Brief — Restate all of the records below exactly. Do not carry over any image.

*** Source material ***

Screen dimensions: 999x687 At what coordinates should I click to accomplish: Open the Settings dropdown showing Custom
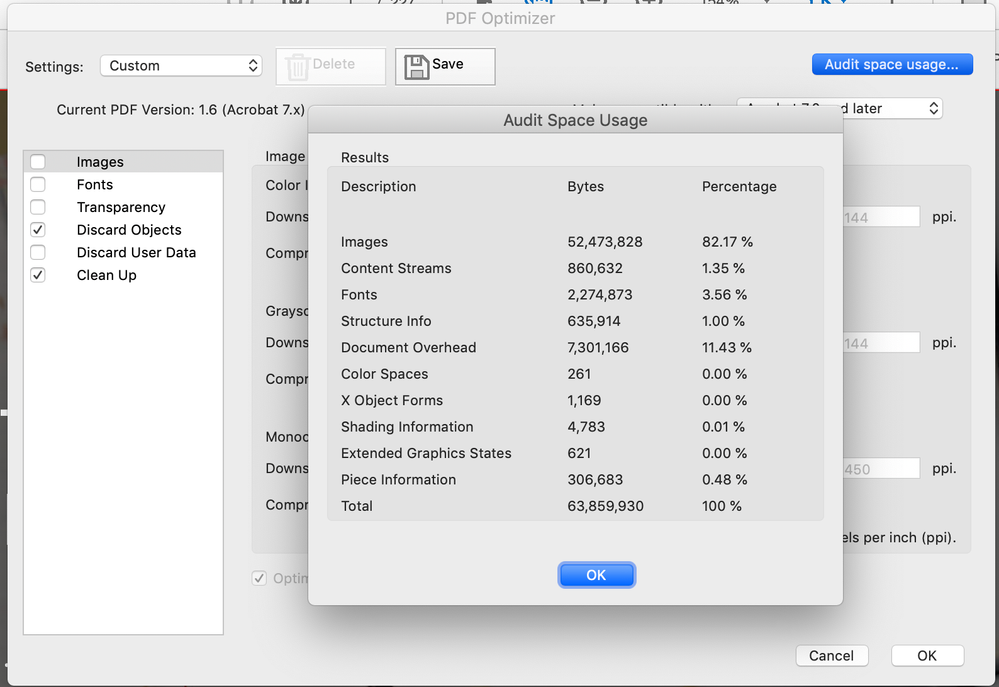(181, 66)
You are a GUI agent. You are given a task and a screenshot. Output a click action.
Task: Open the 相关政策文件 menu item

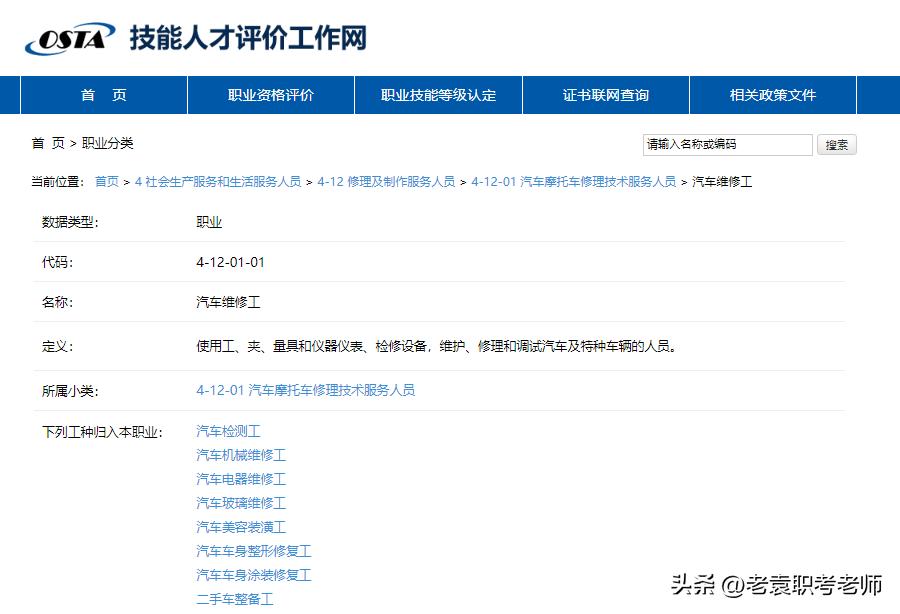pos(772,94)
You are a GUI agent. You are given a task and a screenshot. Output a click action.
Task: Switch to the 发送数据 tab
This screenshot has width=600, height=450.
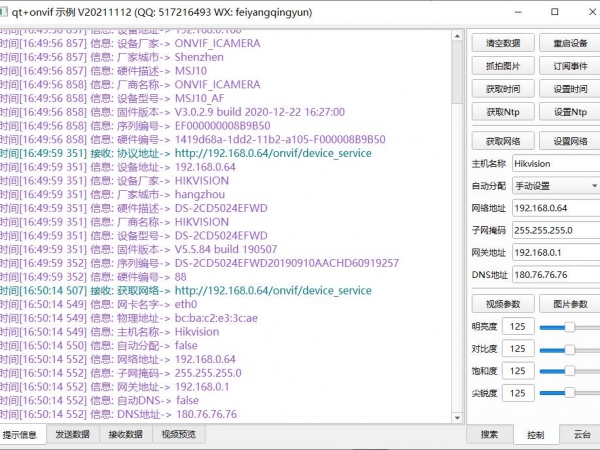pyautogui.click(x=72, y=435)
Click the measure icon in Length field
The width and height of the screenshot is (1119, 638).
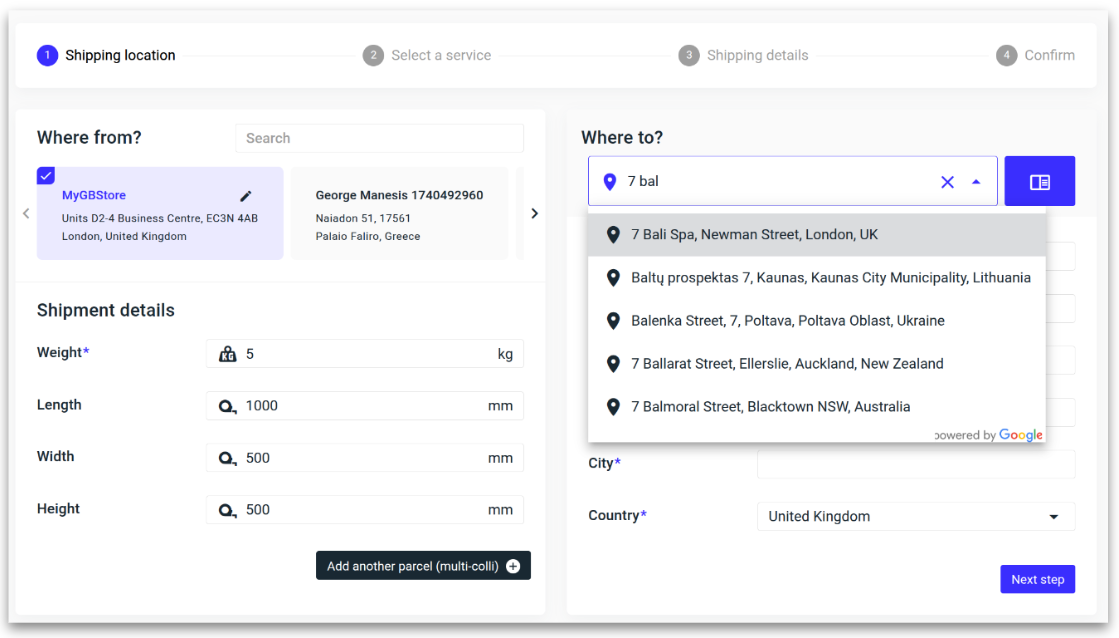point(227,406)
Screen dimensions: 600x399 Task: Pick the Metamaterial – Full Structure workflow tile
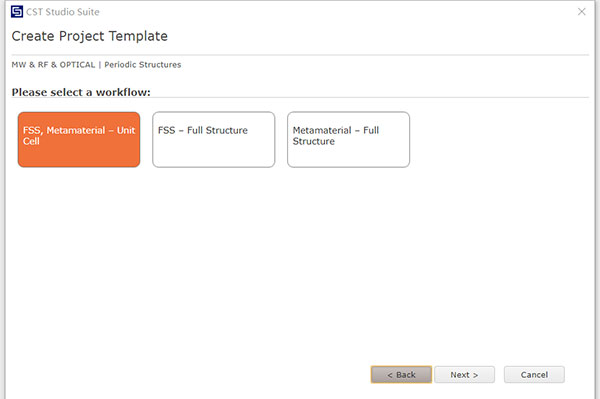[348, 140]
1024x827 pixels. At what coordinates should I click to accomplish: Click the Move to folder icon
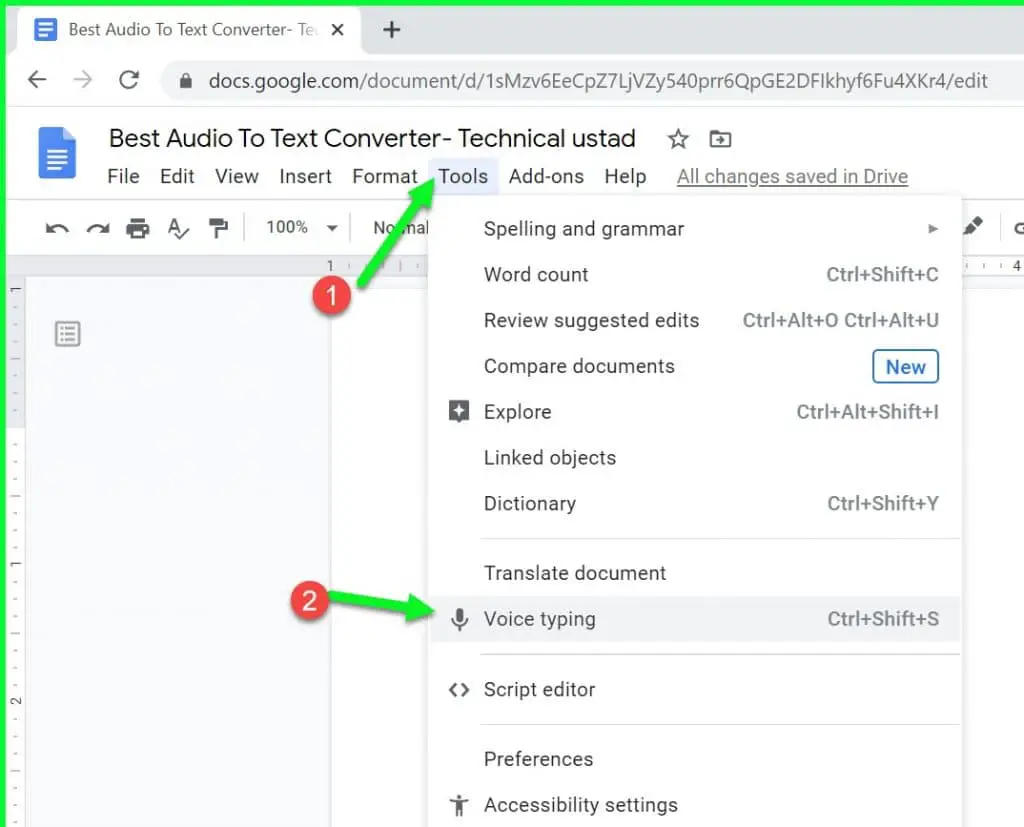[721, 139]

*** End of Source material ***

Answer to the exercise —
Screen dimensions: 999x687 At what coordinates should I click to accomplish: Open the Settings dropdown showing Custom
(181, 66)
You are a GUI agent. You are given a task and a screenshot. Output a click action.
Task: Open the 相关政策文件 menu item

pos(772,94)
You are a GUI agent. You are given a task and a screenshot. Output a click action.
Task: Switch to the 发送数据 tab
This screenshot has width=600, height=450.
pyautogui.click(x=72, y=435)
Click the measure icon in Length field
The width and height of the screenshot is (1119, 638).
point(227,406)
Screen dimensions: 600x399 Task: Pick the Metamaterial – Full Structure workflow tile
[348, 140]
1024x827 pixels. At what coordinates should I click to accomplish: Click the Move to folder icon
[721, 139]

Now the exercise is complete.